What to do. Repeat every record below exactly, leaving out the pictures.

Data.
*** Begin section ***
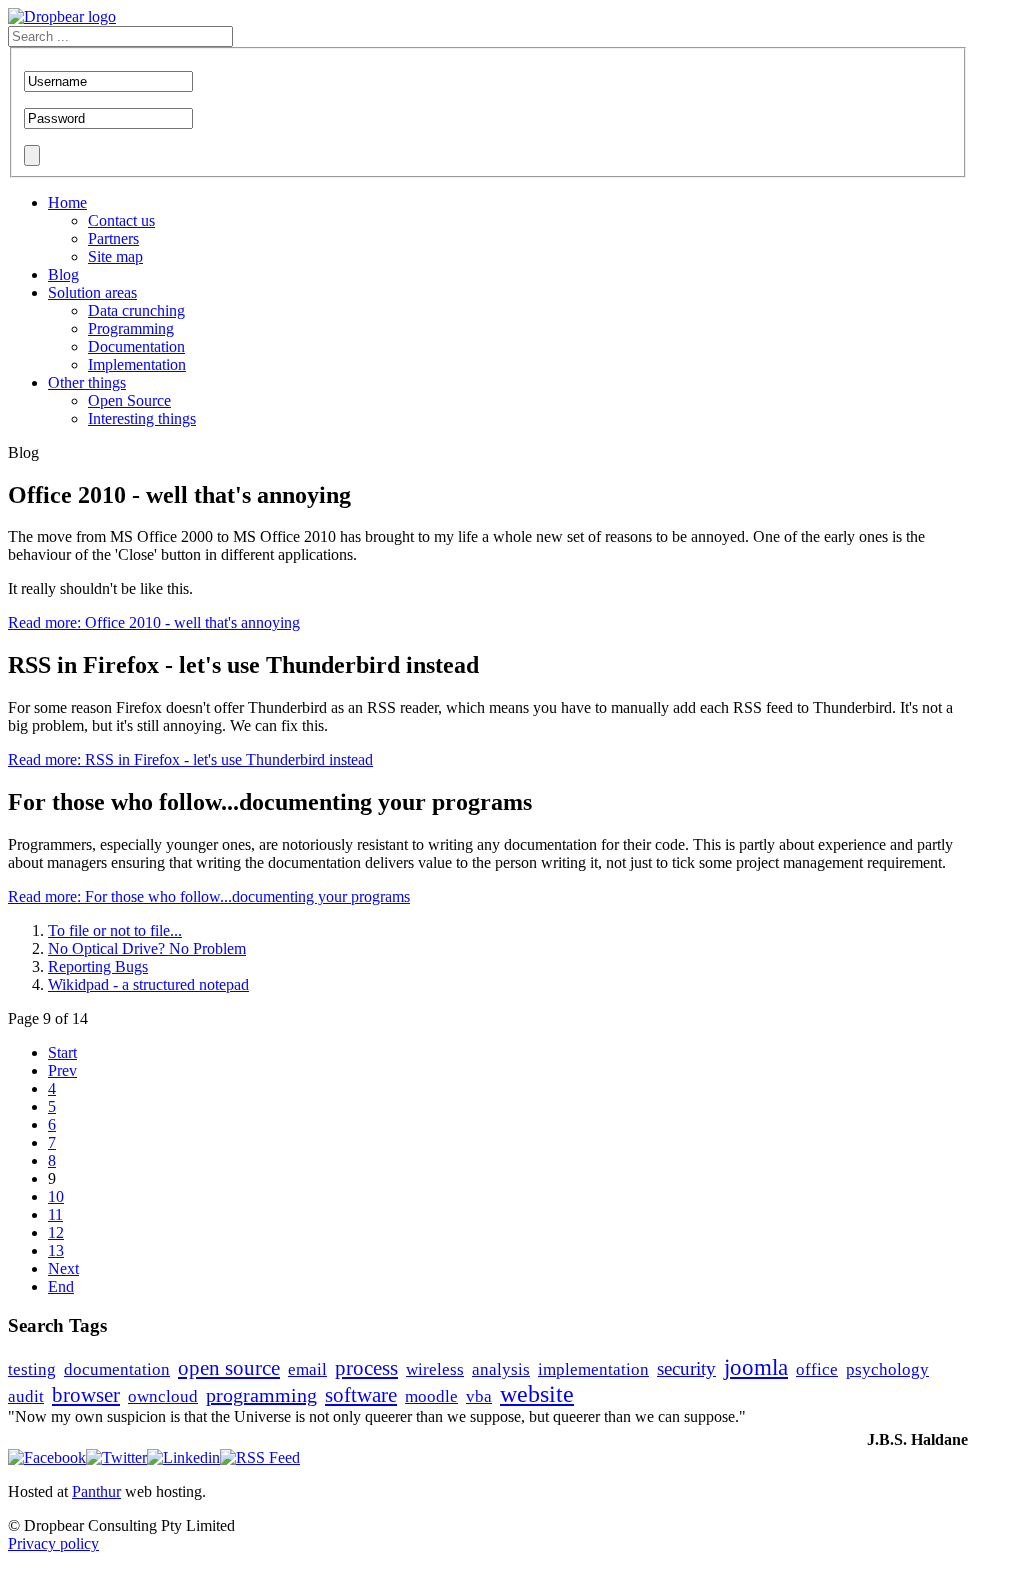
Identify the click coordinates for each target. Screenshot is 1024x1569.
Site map (115, 256)
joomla (756, 1367)
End (61, 1286)
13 (56, 1250)
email (307, 1369)
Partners (113, 238)
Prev (62, 1070)
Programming (131, 328)
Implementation (137, 364)
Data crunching (136, 310)
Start (62, 1052)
*** End section ***
Solution for this exercise.
Identify the click coordinates for each target. Screenshot is 1024x1569.
Site map (115, 256)
joomla (756, 1367)
End (61, 1286)
13 (56, 1250)
email (307, 1369)
Partners (113, 238)
Prev (62, 1070)
Programming (131, 328)
Implementation (137, 364)
Data crunching (136, 310)
Start (62, 1052)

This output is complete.